Excerpts from a dataset
<<<<
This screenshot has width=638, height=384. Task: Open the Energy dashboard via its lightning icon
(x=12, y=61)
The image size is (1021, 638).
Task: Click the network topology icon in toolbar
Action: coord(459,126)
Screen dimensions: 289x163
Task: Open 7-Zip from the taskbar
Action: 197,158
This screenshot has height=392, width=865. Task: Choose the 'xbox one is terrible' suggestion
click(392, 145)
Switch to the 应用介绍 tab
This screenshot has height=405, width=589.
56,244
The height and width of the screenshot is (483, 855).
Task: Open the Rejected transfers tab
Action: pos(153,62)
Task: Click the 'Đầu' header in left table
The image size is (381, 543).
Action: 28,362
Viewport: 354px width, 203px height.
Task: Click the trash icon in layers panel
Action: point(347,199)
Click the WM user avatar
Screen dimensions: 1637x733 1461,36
>>>>
<<<<
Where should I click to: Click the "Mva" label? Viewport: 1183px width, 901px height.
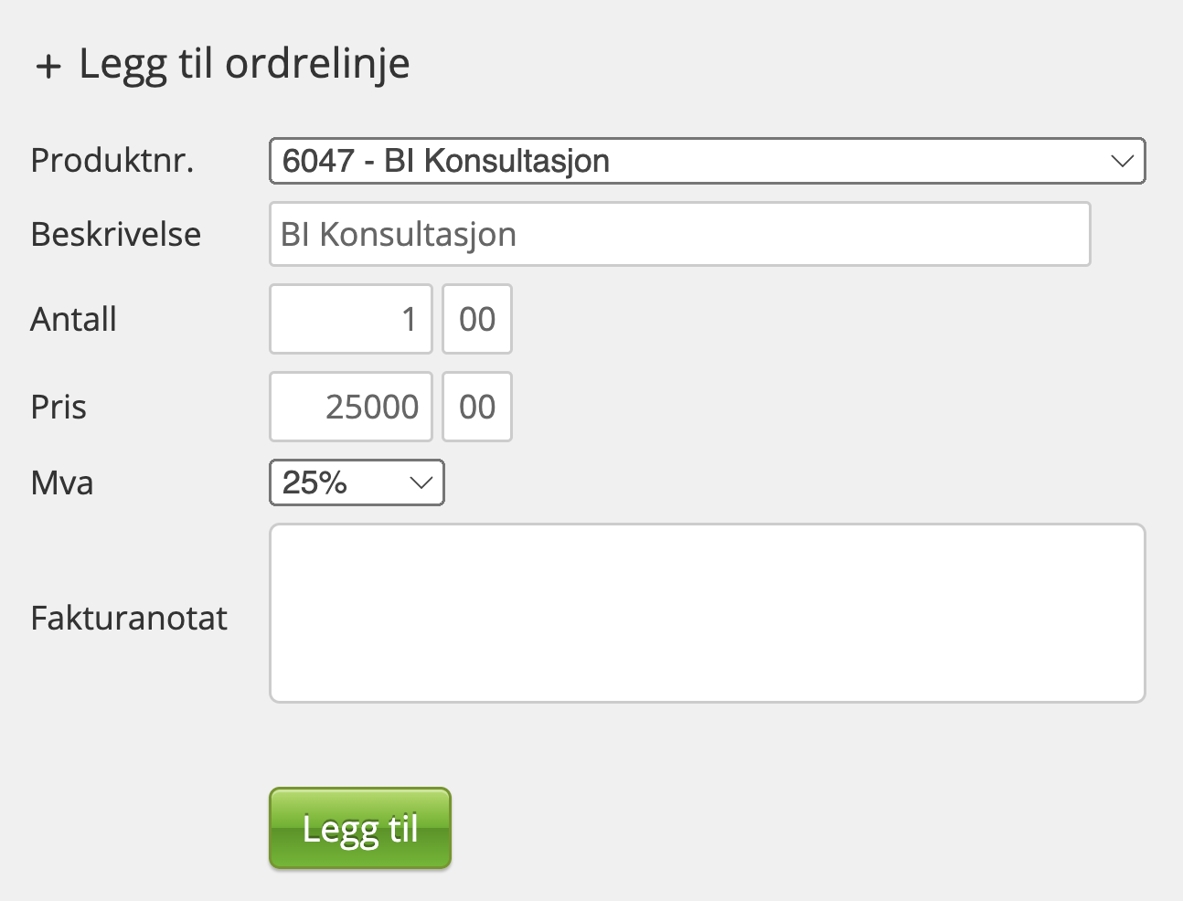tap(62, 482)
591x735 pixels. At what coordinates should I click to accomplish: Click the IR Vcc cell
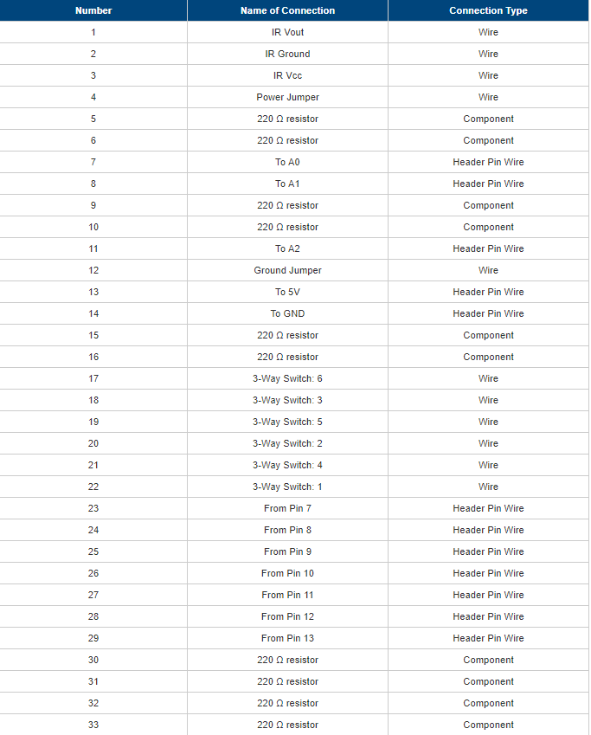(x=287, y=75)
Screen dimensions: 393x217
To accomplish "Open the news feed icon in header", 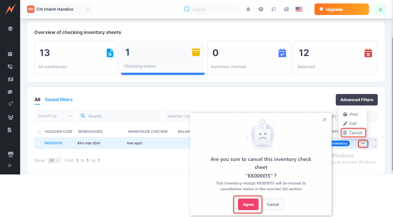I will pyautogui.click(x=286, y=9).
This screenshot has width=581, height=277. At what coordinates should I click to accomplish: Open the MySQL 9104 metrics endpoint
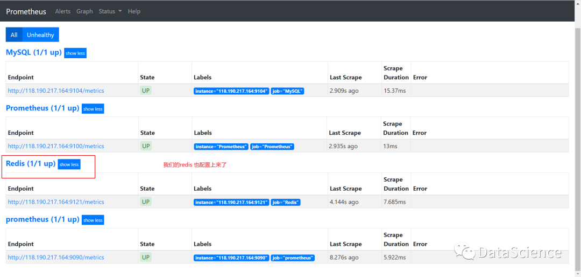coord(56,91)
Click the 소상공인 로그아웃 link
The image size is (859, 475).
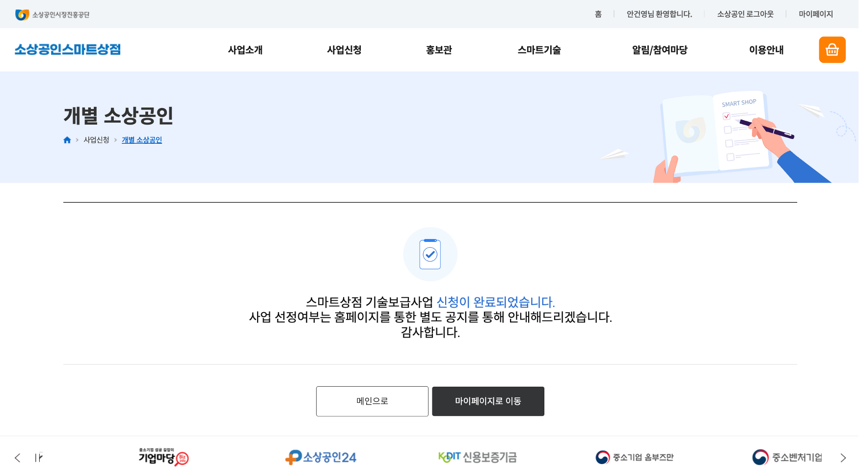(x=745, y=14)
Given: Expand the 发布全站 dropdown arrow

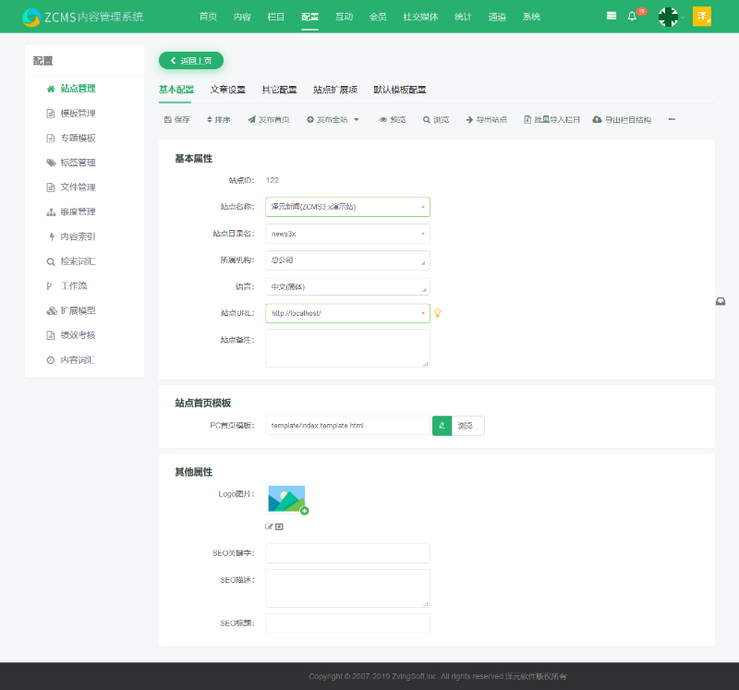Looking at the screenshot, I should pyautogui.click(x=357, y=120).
>>>>
<<<<
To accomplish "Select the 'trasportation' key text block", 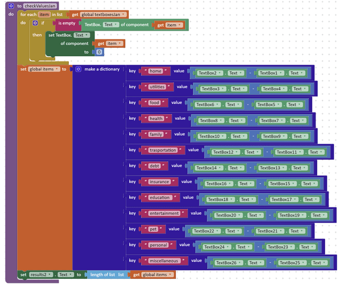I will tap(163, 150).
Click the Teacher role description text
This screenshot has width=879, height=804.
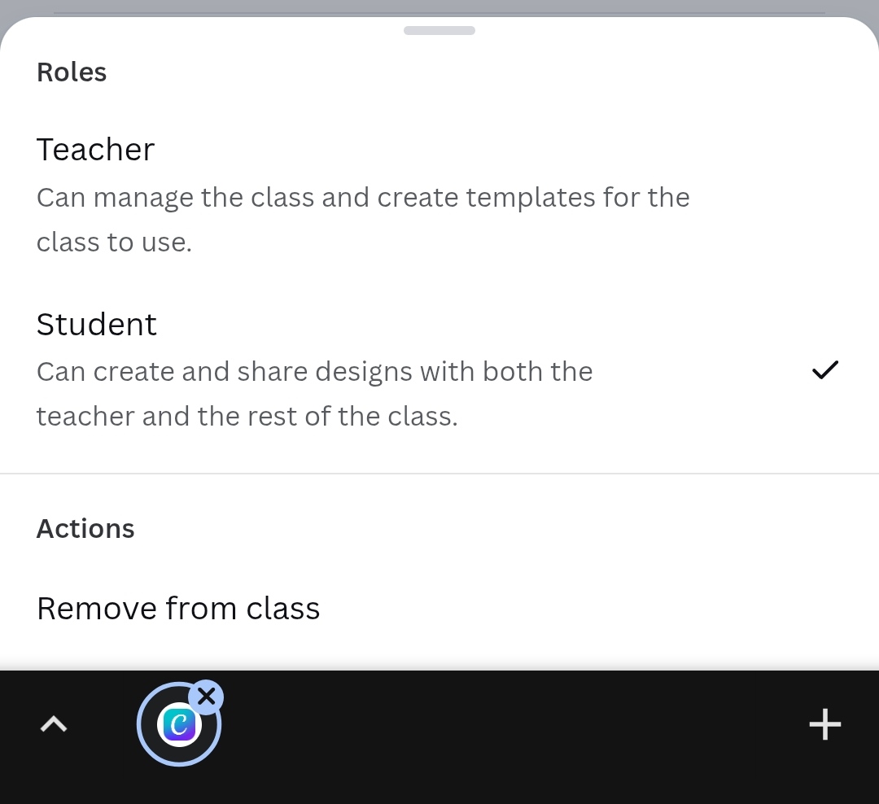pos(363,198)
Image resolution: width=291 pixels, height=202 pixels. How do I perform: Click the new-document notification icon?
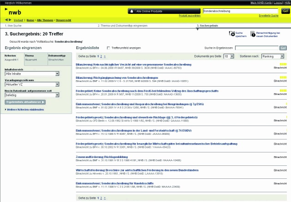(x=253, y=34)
>>>>
▶ **DIRECTIONS**: The entries above hold a line with "This screenshot has width=638, height=384." and a later line with "Task: Click the 'Đầu' header in left table". Write out exactly those lines and all lines between, nothing more.

▶ **TASK OUTPUT**:
This screenshot has width=638, height=384. Task: Open the Energy dashboard via its lightning icon
(x=12, y=61)
The image size is (1021, 638).
Task: Click the network topology icon in toolbar
Action: coord(459,126)
Screen dimensions: 289x163
Task: Open 7-Zip from the taskbar
Action: 197,158
This screenshot has height=392, width=865. Task: Choose the 'xbox one is terrible' suggestion
click(392, 145)
Switch to the 应用介绍 tab
This screenshot has height=405, width=589.
56,244
The height and width of the screenshot is (483, 855).
Task: Open the Rejected transfers tab
Action: pos(153,62)
Task: Click the 'Đầu' header in left table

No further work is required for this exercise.